Copy the material word for word, from its first line up to and including the line containing "center [108, 152].".

-- Recorded data start --

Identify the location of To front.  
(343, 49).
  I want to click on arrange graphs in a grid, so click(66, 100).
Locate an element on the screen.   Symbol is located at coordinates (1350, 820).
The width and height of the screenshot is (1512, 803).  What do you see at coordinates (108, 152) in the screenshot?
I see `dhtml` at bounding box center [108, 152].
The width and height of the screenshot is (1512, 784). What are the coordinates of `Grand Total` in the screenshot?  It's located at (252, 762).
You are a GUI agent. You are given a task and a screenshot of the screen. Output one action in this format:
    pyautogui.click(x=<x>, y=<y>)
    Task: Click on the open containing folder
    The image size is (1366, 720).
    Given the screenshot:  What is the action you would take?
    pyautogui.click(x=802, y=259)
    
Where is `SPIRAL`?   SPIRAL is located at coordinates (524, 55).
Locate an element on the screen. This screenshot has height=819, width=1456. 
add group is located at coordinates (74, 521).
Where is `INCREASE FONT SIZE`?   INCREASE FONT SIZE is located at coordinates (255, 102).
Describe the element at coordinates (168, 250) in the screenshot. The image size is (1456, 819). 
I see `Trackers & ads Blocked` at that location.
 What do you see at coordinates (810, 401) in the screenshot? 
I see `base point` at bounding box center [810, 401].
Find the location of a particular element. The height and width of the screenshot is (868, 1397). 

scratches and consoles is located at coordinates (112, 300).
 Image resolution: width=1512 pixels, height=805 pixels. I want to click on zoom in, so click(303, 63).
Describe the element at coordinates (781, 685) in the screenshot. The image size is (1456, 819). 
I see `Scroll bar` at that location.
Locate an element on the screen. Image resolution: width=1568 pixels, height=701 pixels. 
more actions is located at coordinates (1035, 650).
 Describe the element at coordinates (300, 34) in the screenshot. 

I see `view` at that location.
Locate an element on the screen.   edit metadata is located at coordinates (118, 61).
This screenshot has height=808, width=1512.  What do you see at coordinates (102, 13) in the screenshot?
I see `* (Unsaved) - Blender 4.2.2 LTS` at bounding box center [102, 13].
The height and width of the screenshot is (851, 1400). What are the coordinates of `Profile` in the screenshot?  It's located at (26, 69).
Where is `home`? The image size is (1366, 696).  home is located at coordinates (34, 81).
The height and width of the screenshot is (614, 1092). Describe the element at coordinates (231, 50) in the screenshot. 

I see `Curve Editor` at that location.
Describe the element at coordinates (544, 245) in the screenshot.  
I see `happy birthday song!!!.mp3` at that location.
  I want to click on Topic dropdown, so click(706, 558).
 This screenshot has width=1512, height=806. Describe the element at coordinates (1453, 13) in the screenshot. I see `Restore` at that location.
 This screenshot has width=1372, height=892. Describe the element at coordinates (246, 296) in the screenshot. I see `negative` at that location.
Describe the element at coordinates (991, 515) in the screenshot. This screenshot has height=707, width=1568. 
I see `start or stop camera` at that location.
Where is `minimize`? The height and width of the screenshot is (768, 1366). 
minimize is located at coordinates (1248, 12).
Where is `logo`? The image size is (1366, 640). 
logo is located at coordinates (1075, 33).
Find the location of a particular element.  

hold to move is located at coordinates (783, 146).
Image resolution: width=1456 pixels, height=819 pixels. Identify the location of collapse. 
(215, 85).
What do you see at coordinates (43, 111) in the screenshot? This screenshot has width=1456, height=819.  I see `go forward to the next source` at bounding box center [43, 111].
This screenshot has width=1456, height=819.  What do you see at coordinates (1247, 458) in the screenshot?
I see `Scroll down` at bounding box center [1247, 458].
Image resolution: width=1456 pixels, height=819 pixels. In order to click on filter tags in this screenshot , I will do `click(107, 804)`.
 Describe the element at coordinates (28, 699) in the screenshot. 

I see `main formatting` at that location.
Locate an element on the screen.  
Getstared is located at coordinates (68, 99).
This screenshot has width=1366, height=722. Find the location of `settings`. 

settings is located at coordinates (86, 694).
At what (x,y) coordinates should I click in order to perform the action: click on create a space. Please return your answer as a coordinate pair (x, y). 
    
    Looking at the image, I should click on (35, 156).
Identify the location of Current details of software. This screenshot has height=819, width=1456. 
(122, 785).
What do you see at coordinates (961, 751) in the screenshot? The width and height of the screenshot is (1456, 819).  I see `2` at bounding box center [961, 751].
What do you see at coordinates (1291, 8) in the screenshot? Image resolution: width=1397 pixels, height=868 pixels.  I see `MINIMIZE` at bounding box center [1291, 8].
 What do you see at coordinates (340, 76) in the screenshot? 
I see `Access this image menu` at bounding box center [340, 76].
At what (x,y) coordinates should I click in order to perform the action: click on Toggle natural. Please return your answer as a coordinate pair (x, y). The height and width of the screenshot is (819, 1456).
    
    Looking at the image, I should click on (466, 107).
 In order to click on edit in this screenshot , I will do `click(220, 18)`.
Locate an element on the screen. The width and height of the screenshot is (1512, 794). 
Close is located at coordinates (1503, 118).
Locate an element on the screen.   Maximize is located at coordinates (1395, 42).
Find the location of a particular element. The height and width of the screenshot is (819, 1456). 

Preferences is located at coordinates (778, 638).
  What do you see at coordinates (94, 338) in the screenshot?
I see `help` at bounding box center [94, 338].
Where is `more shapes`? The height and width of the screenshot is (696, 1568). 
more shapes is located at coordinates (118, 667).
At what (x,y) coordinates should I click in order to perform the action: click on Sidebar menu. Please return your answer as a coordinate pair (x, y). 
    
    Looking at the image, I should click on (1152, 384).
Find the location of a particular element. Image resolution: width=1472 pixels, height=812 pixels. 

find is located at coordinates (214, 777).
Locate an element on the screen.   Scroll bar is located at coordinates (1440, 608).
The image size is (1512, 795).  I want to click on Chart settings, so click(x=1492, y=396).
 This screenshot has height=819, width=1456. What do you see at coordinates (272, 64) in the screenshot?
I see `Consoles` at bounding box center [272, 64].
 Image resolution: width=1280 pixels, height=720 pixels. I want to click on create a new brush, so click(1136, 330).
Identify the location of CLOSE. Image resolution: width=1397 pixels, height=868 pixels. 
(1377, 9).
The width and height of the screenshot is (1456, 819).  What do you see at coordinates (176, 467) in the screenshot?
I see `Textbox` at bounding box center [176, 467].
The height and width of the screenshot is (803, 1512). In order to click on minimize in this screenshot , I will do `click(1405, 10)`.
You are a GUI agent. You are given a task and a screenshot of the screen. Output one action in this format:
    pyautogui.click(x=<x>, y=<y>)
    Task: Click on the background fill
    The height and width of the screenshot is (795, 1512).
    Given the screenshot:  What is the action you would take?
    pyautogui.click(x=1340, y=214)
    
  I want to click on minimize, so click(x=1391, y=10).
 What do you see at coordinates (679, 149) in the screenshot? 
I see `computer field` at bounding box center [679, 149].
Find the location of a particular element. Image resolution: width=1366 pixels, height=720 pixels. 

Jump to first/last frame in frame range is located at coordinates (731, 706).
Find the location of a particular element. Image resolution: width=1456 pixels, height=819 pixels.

-- Recorded data end --

### [Solution for this problem]
Identify the location of To front.  
(343, 49).
  I want to click on arrange graphs in a grid, so click(66, 100).
Locate an element on the screen.   Symbol is located at coordinates (1350, 820).
The width and height of the screenshot is (1512, 803).  What do you see at coordinates (108, 152) in the screenshot?
I see `dhtml` at bounding box center [108, 152].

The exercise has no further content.